Top of SELECTED EXTRACT

M is for Massive: the Kuzma Stabi M with Kuzma Safir 9
In Spin Doctor #21, I considered and listened to the Kuzma Safir 9 tonearm (above; from $22,160; $23,140 as tested), an extraordinary achievement in rigidity and performance that uses a single piece of lab-grown sapphire for its visually striking armtube. I went through a lot of effort to procure and drill a blank armboard so I could mount the Safir 9 on my trusty Brinkmann La Grange, but Kuzma importer Scot Markwell insisted that to truly experience everything the arm could do, I needed to hear it on a Kuzma 'table (footnote 1).
Kuzma has built and sold turntables for more than 40 years, but the launch of a new model by the Slovenian company is a rare event. The last new turntable from Kuzma was the Stabi R, which Ken Micallef reviewed in 2019, but I told Scot I was eager to try the Safir on an older model, the Stabi M, which was introduced in 2012. Here in the US, the Stabi M doesn't seem to get as much attention as the more versatile Stabi R and the lower cost Stabi S.
In many ways, the Stabi M (from $28,755; $30,441 as tested) is the purest embodiment of Franc Kuzma's design approach, in which all decisions are rooted in performance, with few concessions to appearance or style. That's a nice way of saying that the Stabi M is unlikely to win awards for beauty: It looks a bit like a Deuce-and-a-Half Army truck parked next to a 1960 Ferrari 250 GT California Spyder. With its rectangular plinth and tinted, hinged dust cover, it gives off a retro vibe, like an older Linn or Thorens that's been going to the gym. The Stabi M is deceptively large; in photographs, only the platter size suggests the scale. I was barely able to fit it on the shelf that tops my rack, and even then it was only because the M's three feet are set in, away from the perimeter.
Like most Kuzma products, going back to the original Stogi tonearm, which I owned at about the time I was hauling those Krells at Sound by Singer, the Stabi M is finished in heavily textured matte-black paint.

Bottom of SELECTED EXTRACT
Top of EXTRACTED MATERIAL

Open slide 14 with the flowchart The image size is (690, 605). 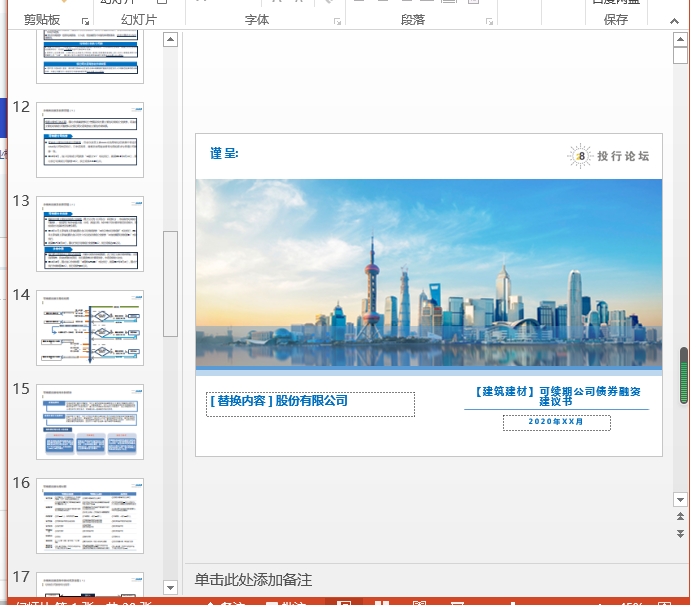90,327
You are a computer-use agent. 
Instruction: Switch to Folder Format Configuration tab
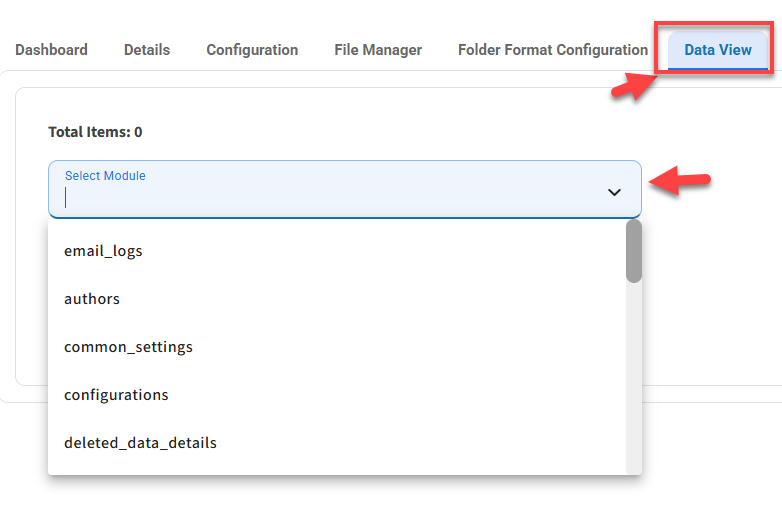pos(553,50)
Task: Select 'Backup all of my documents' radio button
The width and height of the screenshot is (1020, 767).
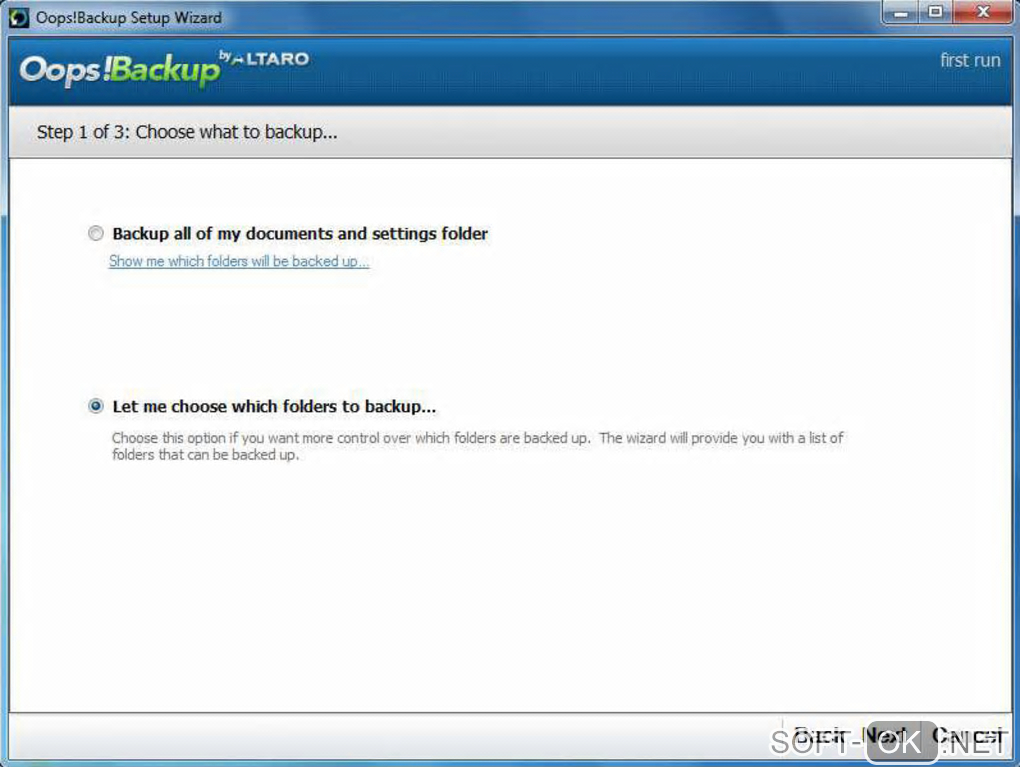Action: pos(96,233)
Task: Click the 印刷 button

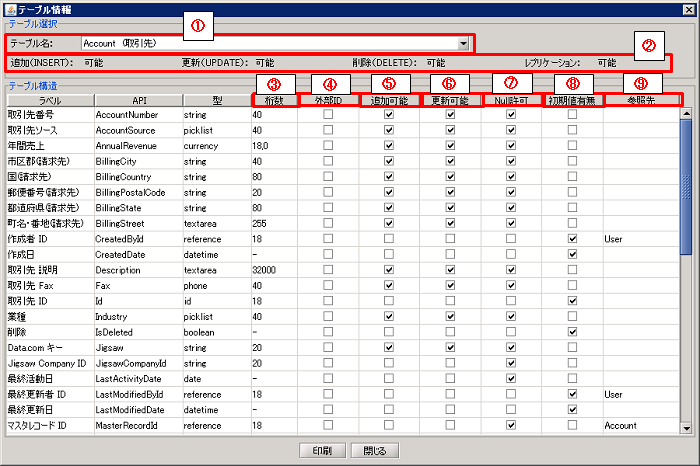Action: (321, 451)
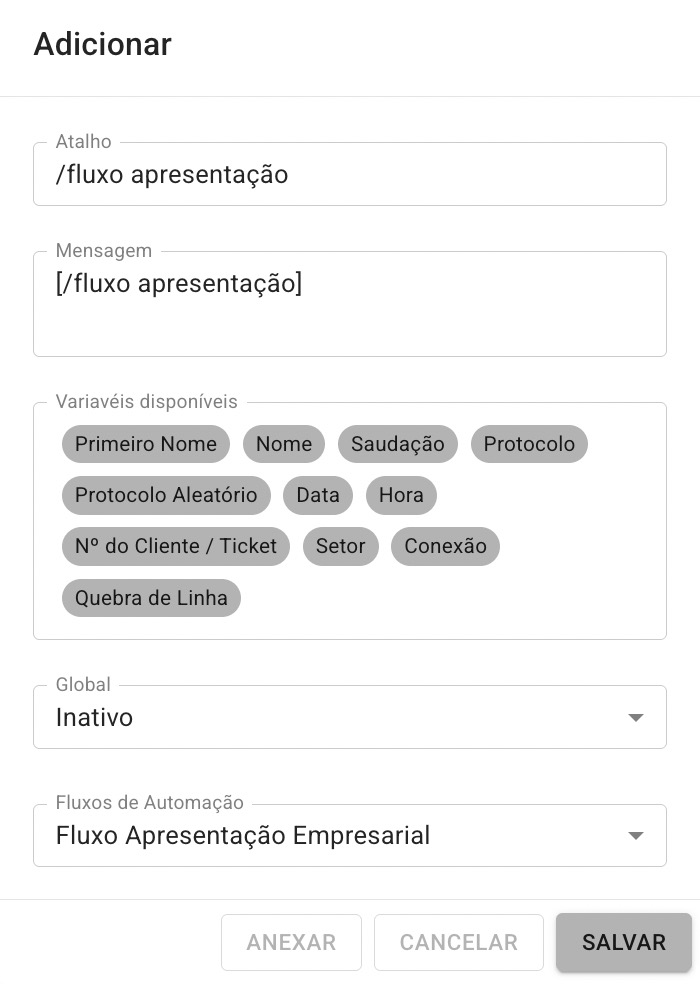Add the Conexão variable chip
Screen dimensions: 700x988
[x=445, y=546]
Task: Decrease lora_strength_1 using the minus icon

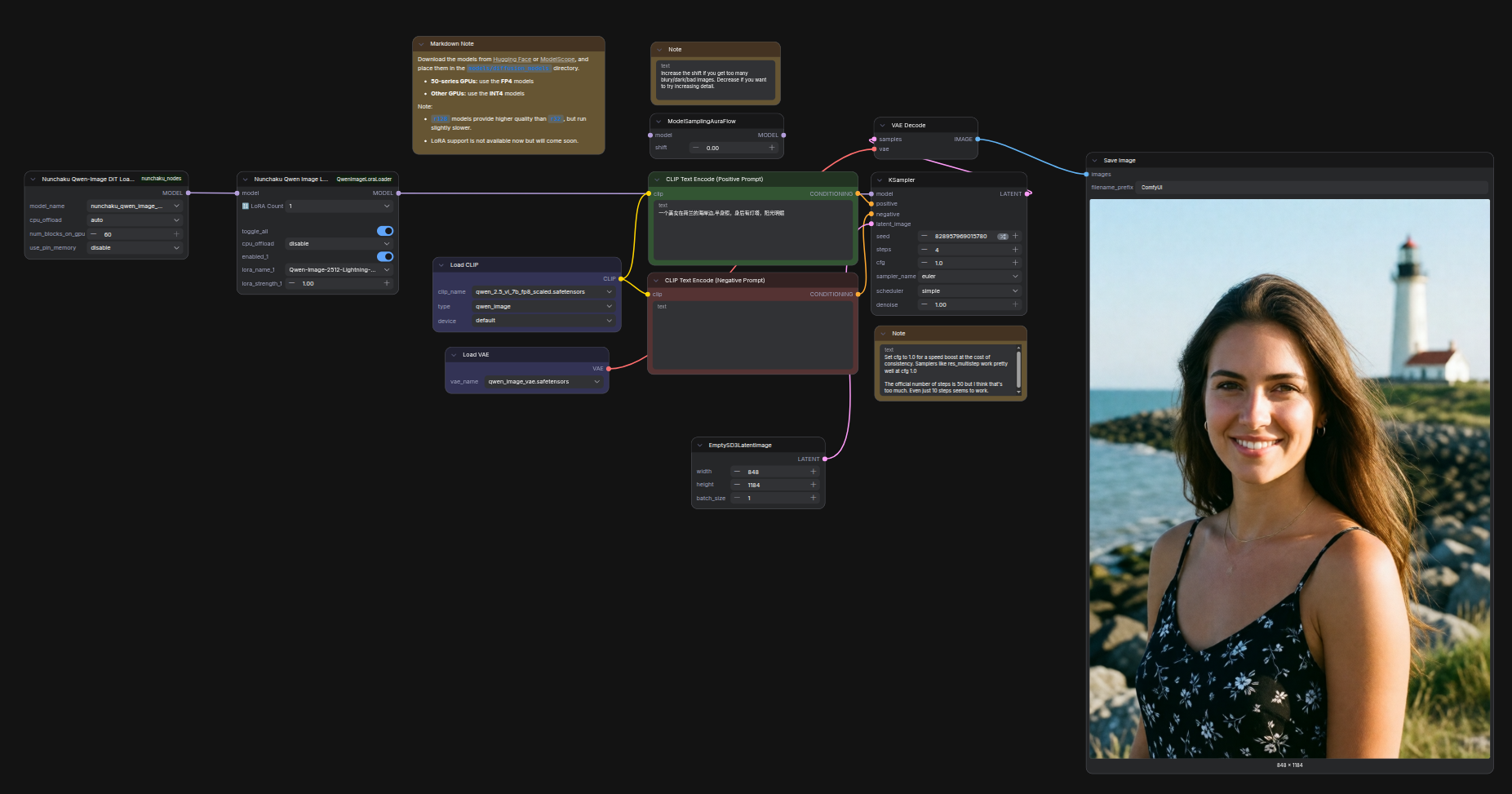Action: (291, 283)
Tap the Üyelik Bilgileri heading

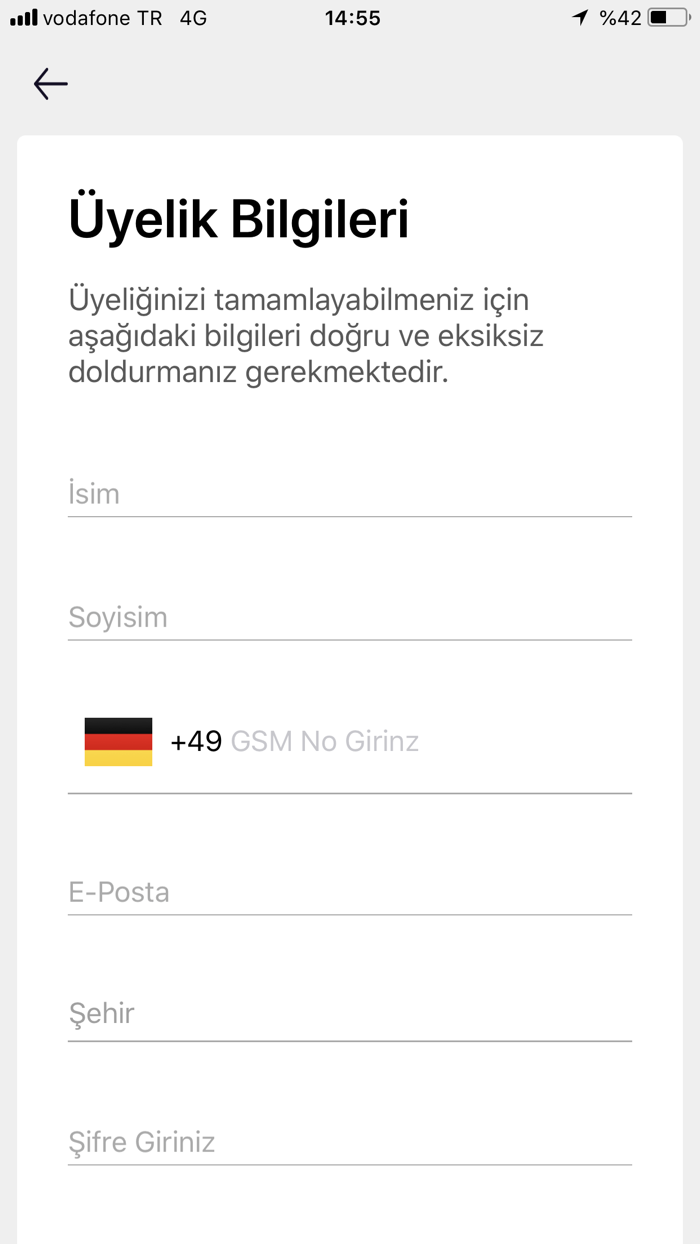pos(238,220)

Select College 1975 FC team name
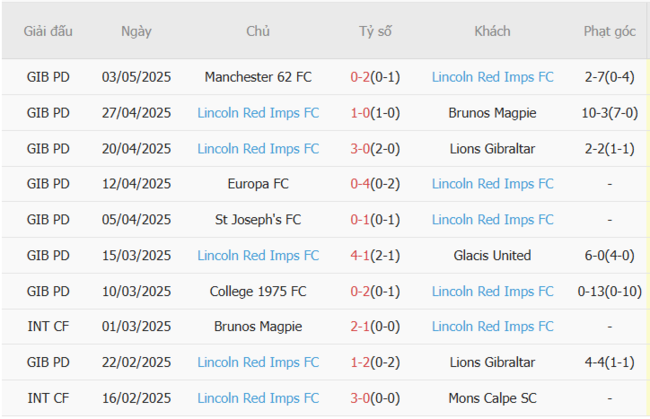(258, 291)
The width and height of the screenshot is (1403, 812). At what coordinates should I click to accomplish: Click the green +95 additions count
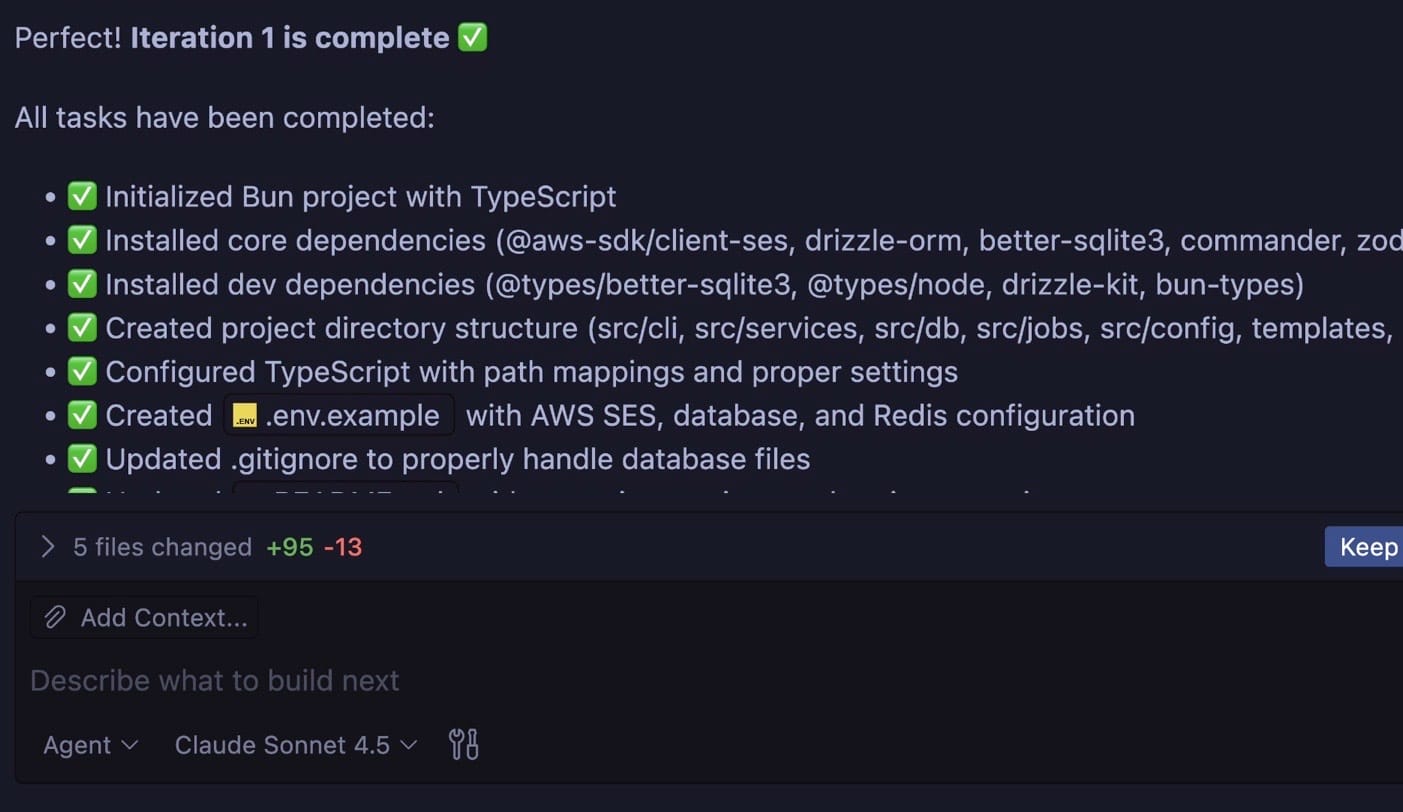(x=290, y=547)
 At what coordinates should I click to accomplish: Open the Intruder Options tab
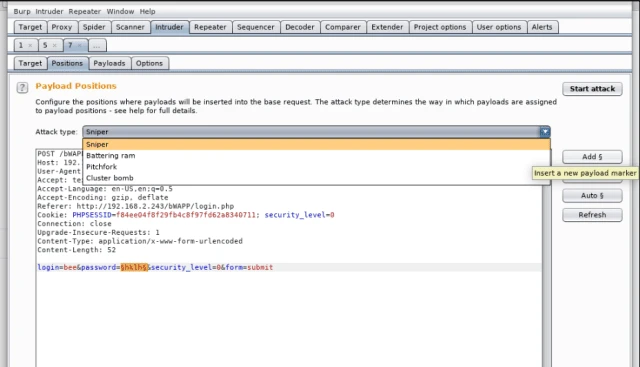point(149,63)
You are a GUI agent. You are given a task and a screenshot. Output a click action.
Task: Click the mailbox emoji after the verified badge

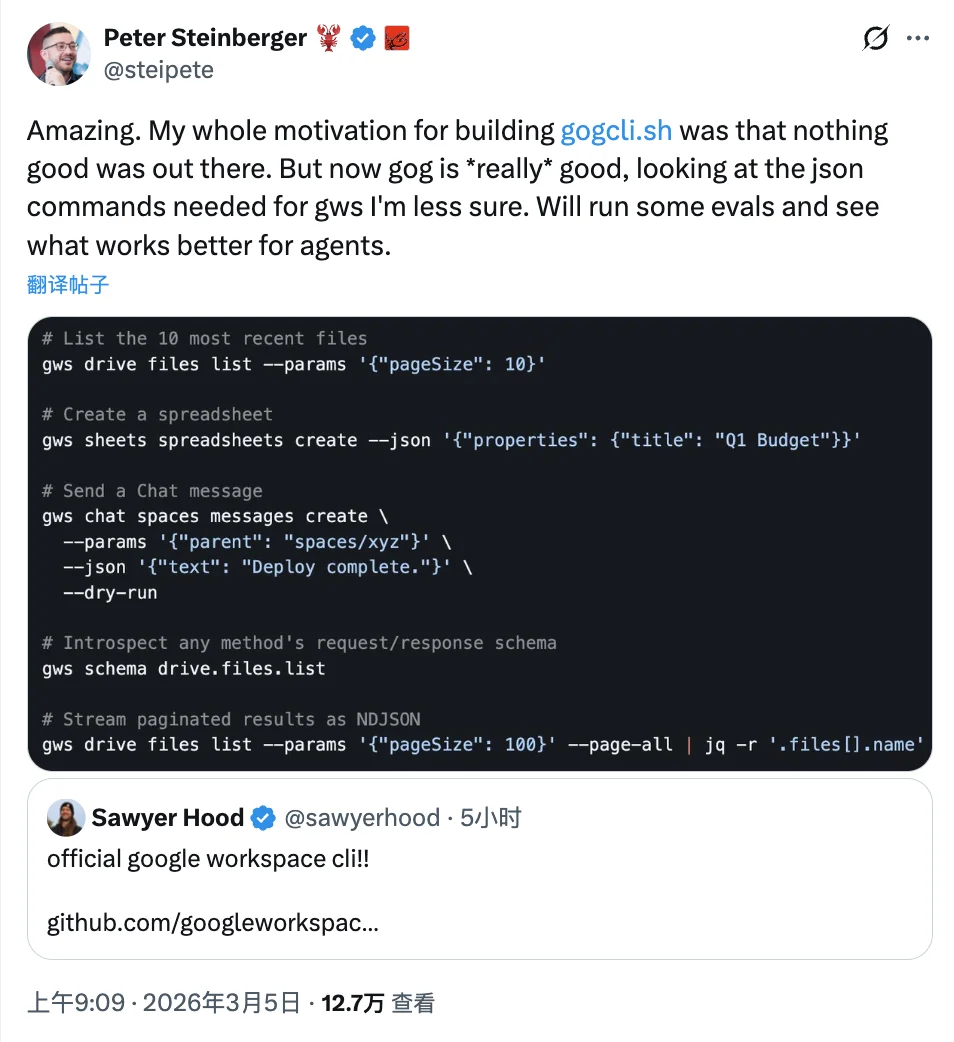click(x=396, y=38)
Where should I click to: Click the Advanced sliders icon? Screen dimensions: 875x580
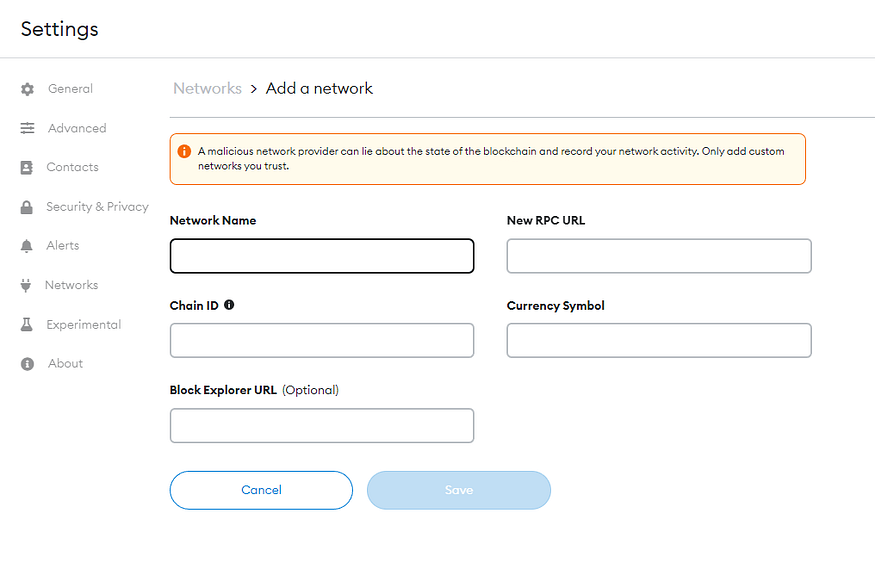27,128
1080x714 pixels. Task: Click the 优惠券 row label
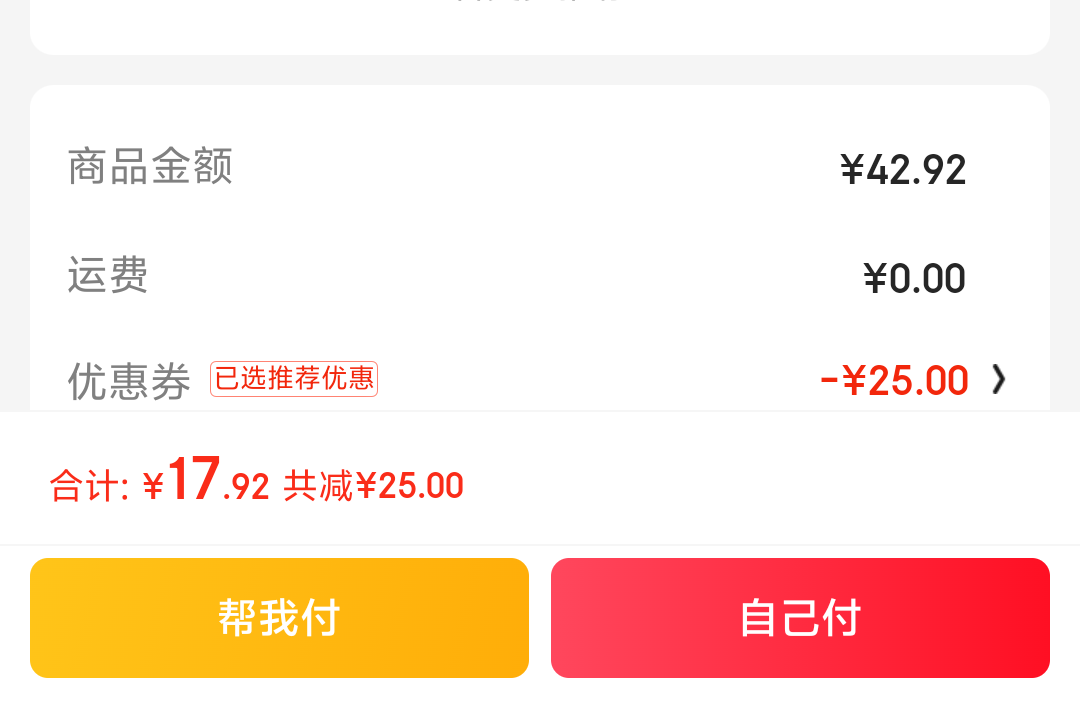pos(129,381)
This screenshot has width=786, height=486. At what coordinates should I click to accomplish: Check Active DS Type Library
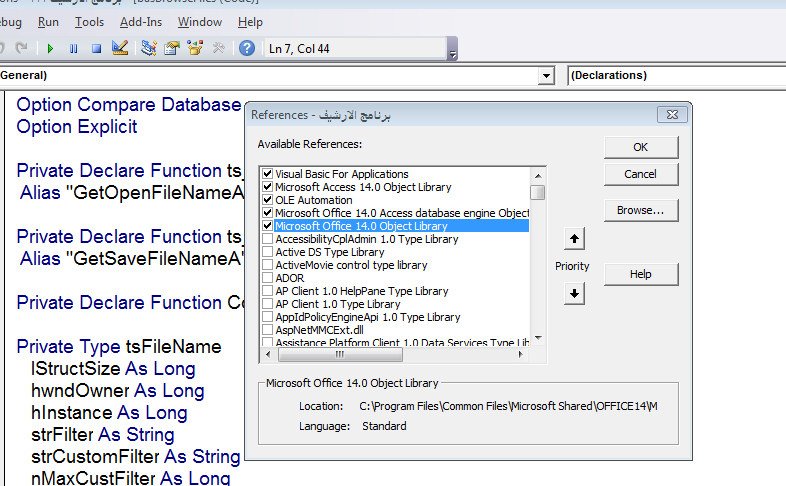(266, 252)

Bottom of EXTRACTED MATERIAL

#### WORK TASK
Summarize the review excerpt in two sentences. Rely solely on the review excerpt and nothing else.

#### TASK RESULT
After reviewing the Kuzma Safir 9 tonearm, with its lab-grown sapphire armtube, the writer was told by Kuzma importer Scot Markwell that the arm had to be heard on a Kuzma turntable, so he chose to try it on the Stabi M, introduced in 2012. The Stabi M embodies Franc Kuzma's performance-first design approach with few concessions to appearance: it is deceptively large, has a rectangular plinth and a tinted, hinged dust cover that give it a retro look, and is finished in heavily textured matte-black paint.